Nurse Standing Orders for Buprenorphine Follow-Up Care in a Community Health Center Network

Author/s: 
Richard C. Waters, Meaghan Mugleston, Anina Terry, Carrie Reinhart, Megan Wilson

Background: Less than 20% of individuals with opioid use disorder (OUD) are receiving a medication treatment for OUD in the United States. Though nurses can assume critical roles in outpatient models of OUD care, there are no published reports of buprenorphine standing orders for nurses that guide a nuanced response for patients returning as expected versus those re-engaging after a treatment lapse, without requiring real-time prescriber consultation.

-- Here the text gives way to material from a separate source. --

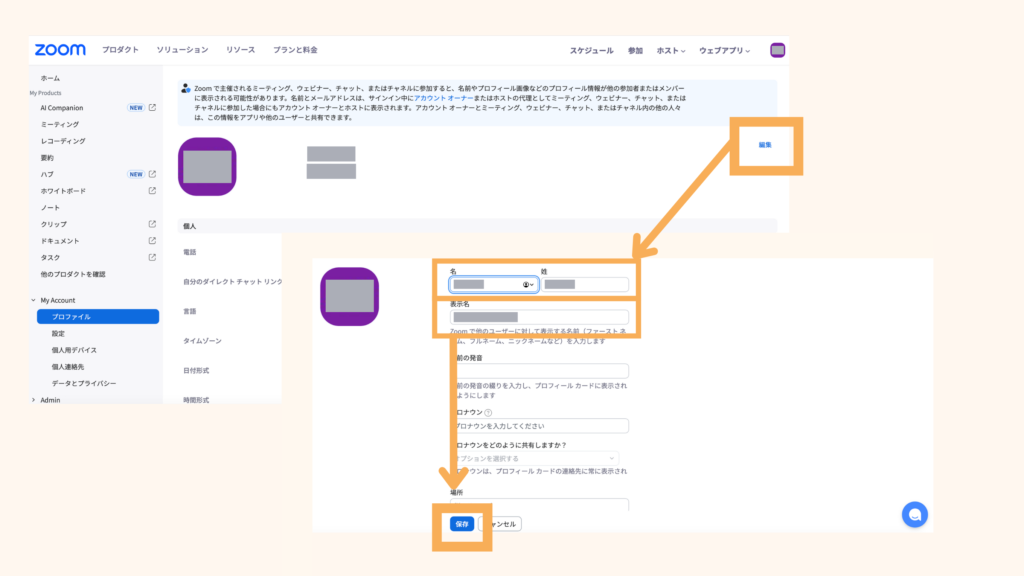This screenshot has width=1024, height=576.
Task: Click the Zoom logo in the header
Action: point(60,50)
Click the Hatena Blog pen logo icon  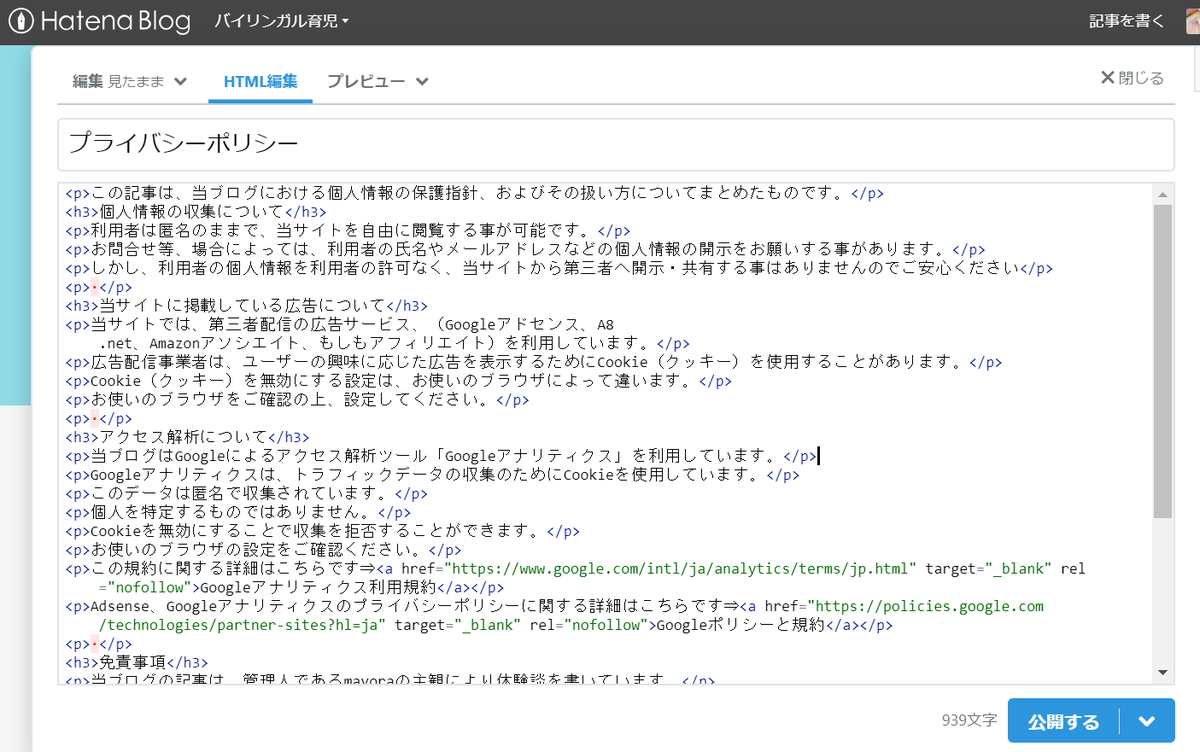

Methods: Standing orders for buprenorphine were created with multiple stakeholders within an urban community health center that includes traditional clinics as well as non-traditional homeless care sites. After more than two years of use, an anonymous survey assessed staff perception of usability and safety of the standing orders using the validated system usability scale (SUS) and a 5-item Likert scale. Patient retention rates at 12 and 18 months were compared for sites that were early- and late-adopters of the standing orders.

Results: Of 24 clinicians and 7 nurses who responded to the survey, 46% had used the standing orders. More than 85% reported a perception that the standing orders improved team-based care and increased access to buprenorphine refills. None reported any safety concerns. The median SUS score was 75.0 (SD 15.4), rated as “excellent”. There was no statistically significant difference in 12- or 18-month retention rates between early- and late-adopter sites of the standing orders.

Conclusions: Nurse standing orders for buprenorphine follow-up and re-engagement care are feasible, usable and perceived as safe in varied community health center settings.

Integrating Physical Therapists Into Primary Care Within A Large Health Care System

Author/s: 
Bodenheimer, T., Kucksdorf, J., Torn, A., Jerzak, J.

Background: Bellin Health in Wisconsin has pioneered the colocation and integration of physical therapists into primary care pods.

Methods: This is an observational study based on one in-person visit and several interviews.

Results: For patients with musculoskeletal complaints, providers make warm handoffs to the physical therapist, who is a few steps away. The physical therapist performs most of the visit, providing diagnosis, treatment, and patient education. Research studies show that-compared with physician management-appropriate patients managed by physical therapists have better outcomes, lower costs, and higher patient satisfaction. In a fee-for-service environment, the business case for this innovation requires an increased number of follow-up referrals to the physical therapy department. In the Coronavirus disease 2019 (COVID-19) era, physical therapists can provide video visits with equal quality compared with in-person visits.

Conclusion: The Bellin Health program is a blueprint for other primary care practices to integrate physical therapists into primary care teams.